Dafür gelang bei anderen - davon getrennt geführten - Verhandlungen vergangene Woche der Durchbruch. Clauß und Vertreter des Parlaments einigten sich auf einen Rechtsstaatsmechanismus. Demnach soll die EU-Kommission erstmals die Möglichkeit erhalten, die Zahlung von Fördergeldern an Mitgliedstaaten auszusetzen, wenn in den Empfängerländern der Rechtsstaat nicht funktioniert. Die Parlamentarier forderten ursprünglich einen härteren Mechanismus, der einfacher ausgelöst werden kann, zeigten sich aber am Ende mit dem Kompromiss zufrieden.

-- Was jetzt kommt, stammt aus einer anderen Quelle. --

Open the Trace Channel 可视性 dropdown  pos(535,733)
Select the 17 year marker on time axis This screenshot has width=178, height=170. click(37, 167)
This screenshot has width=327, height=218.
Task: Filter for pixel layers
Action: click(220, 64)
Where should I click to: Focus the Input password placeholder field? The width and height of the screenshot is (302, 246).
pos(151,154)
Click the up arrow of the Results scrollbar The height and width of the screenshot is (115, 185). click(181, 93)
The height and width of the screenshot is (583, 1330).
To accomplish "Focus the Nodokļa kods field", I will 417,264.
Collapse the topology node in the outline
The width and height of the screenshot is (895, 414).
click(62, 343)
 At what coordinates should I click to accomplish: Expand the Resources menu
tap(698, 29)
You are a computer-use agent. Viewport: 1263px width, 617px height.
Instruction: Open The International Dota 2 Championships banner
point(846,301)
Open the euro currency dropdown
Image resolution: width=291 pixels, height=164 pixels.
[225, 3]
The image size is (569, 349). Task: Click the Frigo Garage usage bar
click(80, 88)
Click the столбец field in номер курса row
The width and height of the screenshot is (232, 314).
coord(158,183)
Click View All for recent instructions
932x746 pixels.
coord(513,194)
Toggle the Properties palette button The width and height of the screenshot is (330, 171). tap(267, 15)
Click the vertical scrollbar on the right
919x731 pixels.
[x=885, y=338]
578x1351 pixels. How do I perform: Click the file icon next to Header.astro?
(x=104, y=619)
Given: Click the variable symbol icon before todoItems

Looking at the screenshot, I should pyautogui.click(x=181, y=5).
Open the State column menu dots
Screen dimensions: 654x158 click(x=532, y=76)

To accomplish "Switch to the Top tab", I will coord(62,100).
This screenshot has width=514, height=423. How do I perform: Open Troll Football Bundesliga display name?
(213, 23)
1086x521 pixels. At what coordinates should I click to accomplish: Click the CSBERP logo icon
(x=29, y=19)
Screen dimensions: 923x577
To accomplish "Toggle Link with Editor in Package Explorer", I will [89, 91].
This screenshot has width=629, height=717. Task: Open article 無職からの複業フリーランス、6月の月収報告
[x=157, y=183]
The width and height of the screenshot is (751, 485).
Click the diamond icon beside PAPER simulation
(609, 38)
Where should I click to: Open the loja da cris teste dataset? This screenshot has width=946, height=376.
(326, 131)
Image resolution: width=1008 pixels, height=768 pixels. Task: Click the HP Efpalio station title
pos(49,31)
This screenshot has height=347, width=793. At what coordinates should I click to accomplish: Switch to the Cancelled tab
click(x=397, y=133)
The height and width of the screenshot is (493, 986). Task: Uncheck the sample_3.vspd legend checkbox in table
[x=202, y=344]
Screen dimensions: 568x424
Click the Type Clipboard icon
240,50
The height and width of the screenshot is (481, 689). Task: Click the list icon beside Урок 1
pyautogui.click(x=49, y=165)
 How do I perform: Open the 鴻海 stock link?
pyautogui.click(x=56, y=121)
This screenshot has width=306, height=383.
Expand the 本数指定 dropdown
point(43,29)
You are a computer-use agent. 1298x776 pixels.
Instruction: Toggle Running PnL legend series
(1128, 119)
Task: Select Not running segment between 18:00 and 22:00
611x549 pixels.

Aus Budapest erreicht EU-Vertreter ein geharnischter Brief

Gegner solch eines Instruments sind die Regierungen von Polen und Ungarn - wenig überraschend, denn gegen beide laufen bereits EU-Verfahren wegen Sorgen um die Rechtsstaatlichkeit. Die Länder werden jedoch nicht verhindern können, dass der Ministerrat, das Entscheidungsgremium der Mitgliedstaaten, den ausgehandelten Kompromiss annimmt, denn hierfür ist keine Einstimmigkeit nötig. Allerdings haben Ungarn und Polen einen anderen Hebel: Die 27 Regierungen und die meisten nationalen Parlamente müssen noch der Neuerung zustimmen, dass die Kommission für den Corona-Topf erstmals im großen Stil Schulden aufnehmen darf. Und das Plazet zu diesem sogenannten Eigenmittelbeschluss könnten Warschau und Budapest verweigern. Dann würde der Hilfstopf, der 390 Milliarden Euro an nichtrückzahlbaren Zuschüssen und 360 Milliarden Euro an günstigen Darlehen verteilen soll, nicht aktiv werden.

Nach der Einigung auf den Rechtsstaatsmechanismus schickte Ungarns autoritärer Ministerpräsident Viktor Orbán bereits einen geharnischten Brief an hochrangige EU-Vertreter. Darin droht er sein Veto gegen das Gesamtpaket an, weil die neue Klausel angeblich zu politischem Missbrauch einlade, wie er moniert. EU-Diplomaten und Europaparlamentarier äußern aber Zweifel daran, dass es Budapest und Warschau tatsächlich wagen würden, den Corona-Fonds zu blockieren.

Die allermeisten Zuschüsse aus dem Fonds sollen über ein neues EU-Programm ausgeschüttet werden, mit dem die Kommission staatliche Investitionen und Reformen fördern will. Auf die genauen Regeln müssen sich EU-Parlament und Ministerrat jedoch noch einigen. Am Montag verabschiedeten die Abgeordneten ihr Verhandlungsmandat, jetzt können die Gespräche beginnen. Hier steht eine weitere schwierige Debatte an, und auch hier gilt: Ohne Einigung fließt kein Geld.